* EXERCISE REQUIREMENTS
Output the whole listing with nothing altered.

* EXERCISE INPUT
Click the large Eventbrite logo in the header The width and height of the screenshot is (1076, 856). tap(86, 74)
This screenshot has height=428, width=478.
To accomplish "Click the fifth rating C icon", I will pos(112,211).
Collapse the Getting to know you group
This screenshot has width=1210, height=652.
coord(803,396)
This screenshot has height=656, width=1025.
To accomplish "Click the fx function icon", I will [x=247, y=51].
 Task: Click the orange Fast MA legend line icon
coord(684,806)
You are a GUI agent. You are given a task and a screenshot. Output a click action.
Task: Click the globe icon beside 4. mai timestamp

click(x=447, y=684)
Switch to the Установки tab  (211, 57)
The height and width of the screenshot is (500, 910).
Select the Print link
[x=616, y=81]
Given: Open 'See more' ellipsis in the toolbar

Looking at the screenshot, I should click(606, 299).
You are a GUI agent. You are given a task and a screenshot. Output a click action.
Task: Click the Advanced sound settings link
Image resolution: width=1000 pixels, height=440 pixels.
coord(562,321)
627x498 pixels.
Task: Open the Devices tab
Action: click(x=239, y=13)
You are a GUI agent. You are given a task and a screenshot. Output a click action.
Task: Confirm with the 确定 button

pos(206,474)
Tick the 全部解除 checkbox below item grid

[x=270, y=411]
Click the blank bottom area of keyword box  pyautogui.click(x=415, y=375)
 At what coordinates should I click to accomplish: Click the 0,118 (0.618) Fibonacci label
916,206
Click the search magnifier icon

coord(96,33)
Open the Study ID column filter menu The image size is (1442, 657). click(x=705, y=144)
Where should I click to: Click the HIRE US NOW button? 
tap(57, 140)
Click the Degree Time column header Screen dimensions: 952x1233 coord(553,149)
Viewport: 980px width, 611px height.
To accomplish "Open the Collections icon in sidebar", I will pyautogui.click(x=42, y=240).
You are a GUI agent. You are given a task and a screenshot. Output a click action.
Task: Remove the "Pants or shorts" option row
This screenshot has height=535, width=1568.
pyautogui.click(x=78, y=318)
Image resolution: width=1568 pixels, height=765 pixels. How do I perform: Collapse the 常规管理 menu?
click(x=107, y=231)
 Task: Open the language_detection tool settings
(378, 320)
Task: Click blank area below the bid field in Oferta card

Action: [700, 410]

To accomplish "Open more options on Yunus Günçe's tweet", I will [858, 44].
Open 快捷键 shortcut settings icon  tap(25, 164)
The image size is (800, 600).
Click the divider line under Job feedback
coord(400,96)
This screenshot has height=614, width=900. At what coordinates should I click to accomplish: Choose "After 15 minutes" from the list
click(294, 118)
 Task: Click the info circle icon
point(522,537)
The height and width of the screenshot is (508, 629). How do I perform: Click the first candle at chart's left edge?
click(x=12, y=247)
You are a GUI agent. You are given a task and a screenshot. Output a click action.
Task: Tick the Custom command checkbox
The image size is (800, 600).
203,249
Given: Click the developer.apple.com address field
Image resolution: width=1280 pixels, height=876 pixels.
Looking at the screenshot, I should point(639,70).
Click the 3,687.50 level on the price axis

* SOLUTION TO THIS EXERCISE
Click the large Eventbrite logo in the header The width and height of the screenshot is (1076, 856). tap(86, 74)
This screenshot has height=428, width=478.
To accomplish "Click the fifth rating C icon", I will pos(112,211).
Collapse the Getting to know you group
This screenshot has width=1210, height=652.
coord(803,396)
This screenshot has height=656, width=1025.
To accomplish "Click the fx function icon", I will [x=247, y=51].
 Task: Click the orange Fast MA legend line icon
coord(684,806)
You are a GUI agent. You are given a task and a screenshot. Output a click action.
Task: Click the globe icon beside 4. mai timestamp

click(x=447, y=684)
Switch to the Установки tab  (211, 57)
The height and width of the screenshot is (500, 910).
Select the Print link
[x=616, y=81]
Given: Open 'See more' ellipsis in the toolbar

Looking at the screenshot, I should click(606, 299).
You are a GUI agent. You are given a task and a screenshot. Output a click action.
Task: Click the Advanced sound settings link
Image resolution: width=1000 pixels, height=440 pixels.
coord(562,321)
627x498 pixels.
Task: Open the Devices tab
Action: click(x=239, y=13)
You are a GUI agent. You are given a task and a screenshot. Output a click action.
Task: Confirm with the 确定 button

pos(206,474)
Tick the 全部解除 checkbox below item grid

[x=270, y=411]
Click the blank bottom area of keyword box  pyautogui.click(x=415, y=375)
 At what coordinates should I click to accomplish: Click the 0,118 (0.618) Fibonacci label
916,206
Click the search magnifier icon

coord(96,33)
Open the Study ID column filter menu The image size is (1442, 657). click(x=705, y=144)
Where should I click to: Click the HIRE US NOW button? 
tap(57, 140)
Click the Degree Time column header Screen dimensions: 952x1233 coord(553,149)
Viewport: 980px width, 611px height.
To accomplish "Open the Collections icon in sidebar", I will pyautogui.click(x=42, y=240).
You are a GUI agent. You are given a task and a screenshot. Output a click action.
Task: Remove the "Pants or shorts" option row
This screenshot has height=535, width=1568.
pyautogui.click(x=78, y=318)
Image resolution: width=1568 pixels, height=765 pixels. How do I perform: Collapse the 常规管理 menu?
click(x=107, y=231)
 Task: Open the language_detection tool settings
(378, 320)
Task: Click blank area below the bid field in Oferta card

Action: [700, 410]

To accomplish "Open more options on Yunus Günçe's tweet", I will [858, 44].
Open 快捷键 shortcut settings icon  tap(25, 164)
The image size is (800, 600).
Click the divider line under Job feedback
coord(400,96)
This screenshot has height=614, width=900. At what coordinates should I click to accomplish: Choose "After 15 minutes" from the list
click(294, 118)
 Task: Click the info circle icon
point(522,537)
The height and width of the screenshot is (508, 629). How do I perform: Click the first candle at chart's left edge?
click(x=12, y=247)
You are a GUI agent. You are given a task and a screenshot. Output a click action.
Task: Tick the Custom command checkbox
The image size is (800, 600).
203,249
Given: Click the developer.apple.com address field
Image resolution: width=1280 pixels, height=876 pixels.
Looking at the screenshot, I should point(639,70).
Click the 3,687.50 level on the price axis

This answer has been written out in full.